• SELECTED EXCERPT:
Today it can take up to $2.6bn and 14 years to move a drug from “bench-to-bedside.” While over the past decades, our medical knowledge and research and development capabilities have advanced exponentially—drug development remains incredibly hard and costly. One of the most costly areas for pharmaceutical companies is clinical trials where sourcing participants and site selection dramatically add to costs and R&D timelines.

Like other industries, pharmaceutical companies are looking at data–specifically their historical clinical trials data–to help drive greater efficiencies, improve performance and reliability, and crucially accelerate time to trial.

We recently spoke with Mark Ramsey, former Chief Data and Analytics Officer at GSK about how companies can reuse their historic clinical trial data to accelerate modern day trials.

We also created a related ebook that outlines the seven steps for boosting R&D outcomes by using clinical trials data that Mark covers in his presentation.

You can read the entire ebook here, but here’s a snapshot of what you can learn:

Step #4: Take an Agile, DataOps Approach to Clinical Trials Mastering

Rationalizing clinical trial data is not a one-off project. Once you have access to the trial data you need to make sure that data stays current. In the case of clinical trials that means it is in CDISC format. The issue is standards like CDISC are always changing. In order to maintain a portfolio of clinical trial data (with potentially thousands of trials and billions of unique data points) you need an operational framework that ensures data accuracy and availability at scale. Enter DataOps.

DataOps is an agile framework for managing people, process, and technology in order to help data teams accelerate the analytic outcomes of data for the enterprise. Using DataOps helps mitigate problems like schema drift, better leverage technologies that allow for a high degree of automation (AI and machine learning (ML)) to keep data clean and current, and ultimately ensure that the best data is available to people who need it across the organization.

• INFORMATION SUPPLIED:
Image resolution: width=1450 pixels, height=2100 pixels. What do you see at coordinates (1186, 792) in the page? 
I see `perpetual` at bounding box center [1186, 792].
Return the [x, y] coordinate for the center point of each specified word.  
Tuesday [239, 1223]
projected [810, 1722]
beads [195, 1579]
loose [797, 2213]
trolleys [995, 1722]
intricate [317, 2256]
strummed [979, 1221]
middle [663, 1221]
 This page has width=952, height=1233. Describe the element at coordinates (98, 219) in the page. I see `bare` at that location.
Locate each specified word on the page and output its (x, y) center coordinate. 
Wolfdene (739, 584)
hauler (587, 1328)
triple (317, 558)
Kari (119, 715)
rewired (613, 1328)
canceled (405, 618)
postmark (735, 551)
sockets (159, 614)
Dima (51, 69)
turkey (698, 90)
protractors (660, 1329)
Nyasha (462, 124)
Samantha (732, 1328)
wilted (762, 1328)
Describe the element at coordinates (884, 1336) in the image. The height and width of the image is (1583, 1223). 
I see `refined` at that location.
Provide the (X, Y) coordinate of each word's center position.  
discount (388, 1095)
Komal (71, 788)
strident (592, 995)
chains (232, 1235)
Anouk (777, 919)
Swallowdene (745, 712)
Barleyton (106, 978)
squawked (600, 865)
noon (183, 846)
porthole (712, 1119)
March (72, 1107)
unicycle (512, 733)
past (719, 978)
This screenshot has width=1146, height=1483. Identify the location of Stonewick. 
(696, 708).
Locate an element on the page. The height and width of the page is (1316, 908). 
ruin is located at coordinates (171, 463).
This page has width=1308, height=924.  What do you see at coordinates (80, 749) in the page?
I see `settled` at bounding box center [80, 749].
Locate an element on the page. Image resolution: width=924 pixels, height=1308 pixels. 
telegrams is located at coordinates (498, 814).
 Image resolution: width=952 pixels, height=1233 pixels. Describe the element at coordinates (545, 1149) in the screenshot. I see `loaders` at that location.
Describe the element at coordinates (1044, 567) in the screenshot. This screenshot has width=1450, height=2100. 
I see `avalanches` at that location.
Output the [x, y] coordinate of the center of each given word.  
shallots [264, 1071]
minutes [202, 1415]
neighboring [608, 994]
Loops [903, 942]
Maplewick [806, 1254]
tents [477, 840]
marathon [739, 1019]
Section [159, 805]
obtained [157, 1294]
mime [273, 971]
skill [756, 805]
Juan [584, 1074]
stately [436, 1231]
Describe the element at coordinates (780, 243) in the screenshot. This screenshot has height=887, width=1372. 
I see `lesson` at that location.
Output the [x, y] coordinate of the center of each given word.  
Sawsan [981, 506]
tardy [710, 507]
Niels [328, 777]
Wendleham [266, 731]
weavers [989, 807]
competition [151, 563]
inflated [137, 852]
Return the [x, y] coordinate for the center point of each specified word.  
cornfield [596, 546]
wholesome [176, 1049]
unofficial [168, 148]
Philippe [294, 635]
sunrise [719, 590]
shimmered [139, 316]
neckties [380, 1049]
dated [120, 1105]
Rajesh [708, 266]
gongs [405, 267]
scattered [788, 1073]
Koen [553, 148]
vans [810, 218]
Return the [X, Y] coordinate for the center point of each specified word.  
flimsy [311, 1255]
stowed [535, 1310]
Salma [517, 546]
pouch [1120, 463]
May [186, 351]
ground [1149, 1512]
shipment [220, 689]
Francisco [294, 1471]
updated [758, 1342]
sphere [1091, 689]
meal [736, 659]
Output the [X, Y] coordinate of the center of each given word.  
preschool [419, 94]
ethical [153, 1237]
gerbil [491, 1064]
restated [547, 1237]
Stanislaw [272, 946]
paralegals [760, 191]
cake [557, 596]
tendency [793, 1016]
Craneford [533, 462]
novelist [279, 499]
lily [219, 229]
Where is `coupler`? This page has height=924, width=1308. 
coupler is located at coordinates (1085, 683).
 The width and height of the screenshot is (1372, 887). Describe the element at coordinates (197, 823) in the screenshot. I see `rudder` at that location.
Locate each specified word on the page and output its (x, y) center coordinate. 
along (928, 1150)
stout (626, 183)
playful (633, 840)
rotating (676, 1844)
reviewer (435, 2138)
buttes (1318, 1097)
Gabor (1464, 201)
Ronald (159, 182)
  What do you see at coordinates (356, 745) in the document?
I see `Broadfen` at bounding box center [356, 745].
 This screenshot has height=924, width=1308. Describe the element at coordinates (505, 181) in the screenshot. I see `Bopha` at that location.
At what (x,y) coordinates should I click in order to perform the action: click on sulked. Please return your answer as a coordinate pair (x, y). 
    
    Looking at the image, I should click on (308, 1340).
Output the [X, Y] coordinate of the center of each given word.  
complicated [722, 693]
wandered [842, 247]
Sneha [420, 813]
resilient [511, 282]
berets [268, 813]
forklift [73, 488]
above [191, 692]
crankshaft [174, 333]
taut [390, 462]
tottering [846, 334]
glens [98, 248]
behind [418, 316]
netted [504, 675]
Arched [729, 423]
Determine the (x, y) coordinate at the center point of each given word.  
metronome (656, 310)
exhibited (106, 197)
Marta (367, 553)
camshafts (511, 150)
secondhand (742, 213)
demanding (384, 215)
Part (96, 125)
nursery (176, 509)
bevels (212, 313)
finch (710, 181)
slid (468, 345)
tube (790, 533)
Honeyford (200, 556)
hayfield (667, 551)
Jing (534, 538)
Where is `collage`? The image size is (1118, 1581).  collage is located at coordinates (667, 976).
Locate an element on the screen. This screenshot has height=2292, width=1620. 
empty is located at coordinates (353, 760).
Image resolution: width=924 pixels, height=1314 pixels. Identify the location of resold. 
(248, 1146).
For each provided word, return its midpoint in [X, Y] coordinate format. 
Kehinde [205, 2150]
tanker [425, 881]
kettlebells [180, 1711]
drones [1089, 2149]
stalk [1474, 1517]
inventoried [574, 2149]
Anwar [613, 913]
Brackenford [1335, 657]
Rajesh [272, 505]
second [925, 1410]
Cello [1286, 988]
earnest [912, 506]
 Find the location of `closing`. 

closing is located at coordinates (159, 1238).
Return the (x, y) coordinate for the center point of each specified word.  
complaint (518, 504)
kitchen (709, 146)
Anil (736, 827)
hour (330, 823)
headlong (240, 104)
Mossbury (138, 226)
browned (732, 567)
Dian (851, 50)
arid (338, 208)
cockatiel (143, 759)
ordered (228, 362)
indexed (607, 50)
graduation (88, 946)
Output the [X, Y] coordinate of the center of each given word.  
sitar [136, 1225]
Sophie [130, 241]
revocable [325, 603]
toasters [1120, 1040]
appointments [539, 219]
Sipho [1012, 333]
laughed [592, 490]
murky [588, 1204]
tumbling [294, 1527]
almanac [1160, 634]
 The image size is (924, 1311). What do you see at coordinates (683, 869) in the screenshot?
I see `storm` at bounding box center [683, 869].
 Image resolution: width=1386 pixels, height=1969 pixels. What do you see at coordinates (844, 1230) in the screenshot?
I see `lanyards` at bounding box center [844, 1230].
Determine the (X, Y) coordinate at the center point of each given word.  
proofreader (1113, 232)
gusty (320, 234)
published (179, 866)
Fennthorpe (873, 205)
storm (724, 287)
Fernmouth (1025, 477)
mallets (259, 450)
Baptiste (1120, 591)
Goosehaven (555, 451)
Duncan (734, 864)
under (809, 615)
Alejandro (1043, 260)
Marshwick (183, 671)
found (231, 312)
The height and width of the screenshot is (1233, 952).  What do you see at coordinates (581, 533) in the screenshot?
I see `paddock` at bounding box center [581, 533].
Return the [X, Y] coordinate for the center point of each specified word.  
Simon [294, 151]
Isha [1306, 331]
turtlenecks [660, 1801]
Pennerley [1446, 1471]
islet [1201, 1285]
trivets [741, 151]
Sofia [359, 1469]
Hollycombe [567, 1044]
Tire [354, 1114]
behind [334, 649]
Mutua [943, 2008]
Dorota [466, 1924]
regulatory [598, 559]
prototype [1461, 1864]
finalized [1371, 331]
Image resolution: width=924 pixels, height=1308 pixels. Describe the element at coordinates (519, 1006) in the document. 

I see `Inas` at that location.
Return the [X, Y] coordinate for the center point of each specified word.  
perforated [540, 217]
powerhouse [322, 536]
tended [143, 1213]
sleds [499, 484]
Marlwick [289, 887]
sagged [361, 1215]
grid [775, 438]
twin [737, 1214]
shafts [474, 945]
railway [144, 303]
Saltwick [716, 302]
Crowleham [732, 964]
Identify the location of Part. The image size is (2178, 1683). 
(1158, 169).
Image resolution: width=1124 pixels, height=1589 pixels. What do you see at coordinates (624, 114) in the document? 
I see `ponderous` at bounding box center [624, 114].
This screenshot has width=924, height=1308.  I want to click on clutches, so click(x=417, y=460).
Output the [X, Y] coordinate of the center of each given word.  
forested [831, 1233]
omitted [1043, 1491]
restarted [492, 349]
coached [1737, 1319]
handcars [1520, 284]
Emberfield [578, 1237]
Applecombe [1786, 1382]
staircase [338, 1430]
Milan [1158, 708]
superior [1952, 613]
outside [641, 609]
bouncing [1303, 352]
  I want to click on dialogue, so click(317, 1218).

• HOW TO COMPLETE THIS TASK: Summarize the excerpt on clinical trial data in two sentences. The records have no connection to the excerpt on clinical trial data.

• YOUR SOLUTION: Moving a drug from bench to bedside can take up to $2.6bn and 14 years, with clinical trials among the most costly areas, and pharmaceutical companies are looking to their historical clinical trials data to drive efficiencies and accelerate time to trial. Keeping that data current in CDISC format, a standard that is always changing, calls for an operational framework, and the excerpt presents DataOps as an agile framework that uses automation such as AI and machine learning to keep data clean, current, and available across the organization.